WRITTEN PROBLEM 1
In the email below, what transport does Sage remark that xio can run over, to his surprise?
WRITTEN PROBLEM 2
List every recipient named in the Cc field of the email below.

PROVIDED TEXT
= = =
From: "Matt W. Benjamin" <matt@cohortfs.com>
To: Sage Weil <sage@inktank.com>
Cc: ceph-devel <ceph-devel@vger.kernel.org>,
Yaron Haviv <yaronh@mellanox.com>,
Eyal Salomon <esalomon@mellanox.com>
Subject: Re: Ceph Messaging on Accelio (libxio) RDMA
Date: Wed, 11 Dec 2013 20:33:40 -0500 (EST) [thread overview]
Message-ID: <1902512897.238.1386812020862.JavaMail.root@thunderbeast.private.linuxbox.com> (raw)
In-Reply-To: <alpine.DEB.2.00.1312111640550.28299@cobra.newdream.net>
HI Sage,
inline
----- "Sage Weil" <sage@inktank.com> wrote:
> Hi Matt,
>
> Thanks for posting this! Some comments and questions below.
>
>
> I was originally thinking that xio was going to be more
> mellanox-specific,
> but it looks like it runs over multiple transports (even tcp!). (I'm
> sure
> I've been told this before but it apparently didn't sink in.) Is
> there
> also a mellanox-specific backend (that is not ibverbs) that takes any
>
> special advantage of mellanox hw capabilities?
= = =
GIVEN ENTRIES

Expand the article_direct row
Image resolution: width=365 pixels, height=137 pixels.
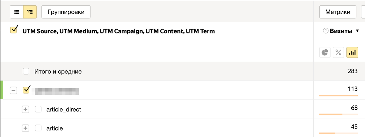tap(26, 109)
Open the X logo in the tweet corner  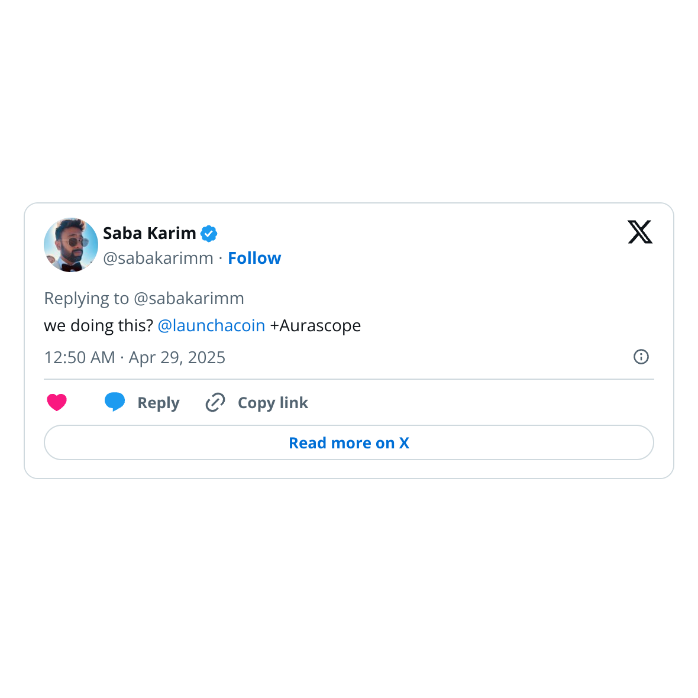click(639, 232)
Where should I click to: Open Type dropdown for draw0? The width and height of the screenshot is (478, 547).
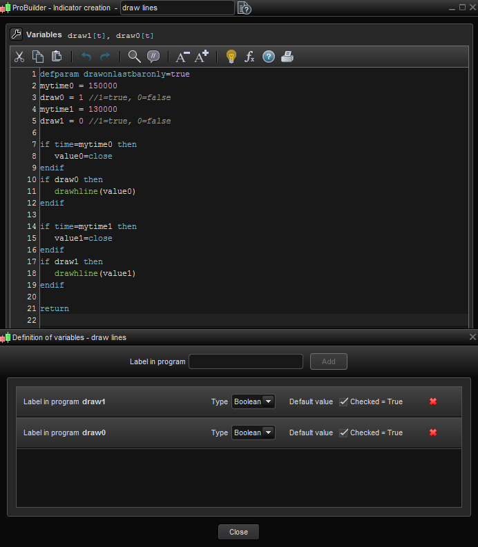pyautogui.click(x=253, y=432)
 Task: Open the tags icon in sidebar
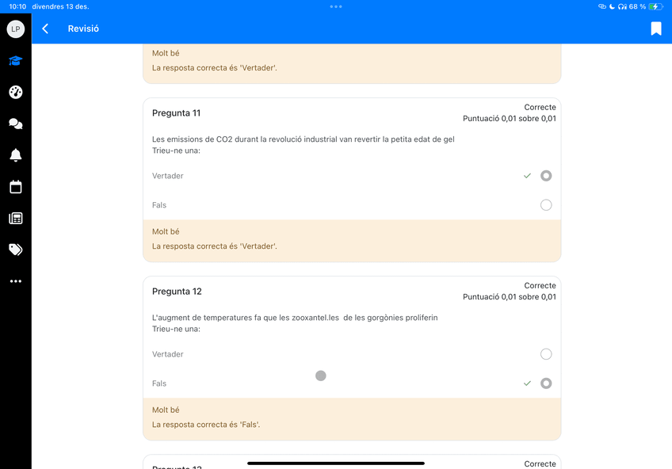tap(15, 250)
= = =
WORKED SOLUTION 1
TCP

WORKED SOLUTION 2
- ceph-devel <ceph-devel@vger.kernel.org>
- Yaron Haviv <yaronh@mellanox.com>
- Eyal Salomon <esalomon@mellanox.com>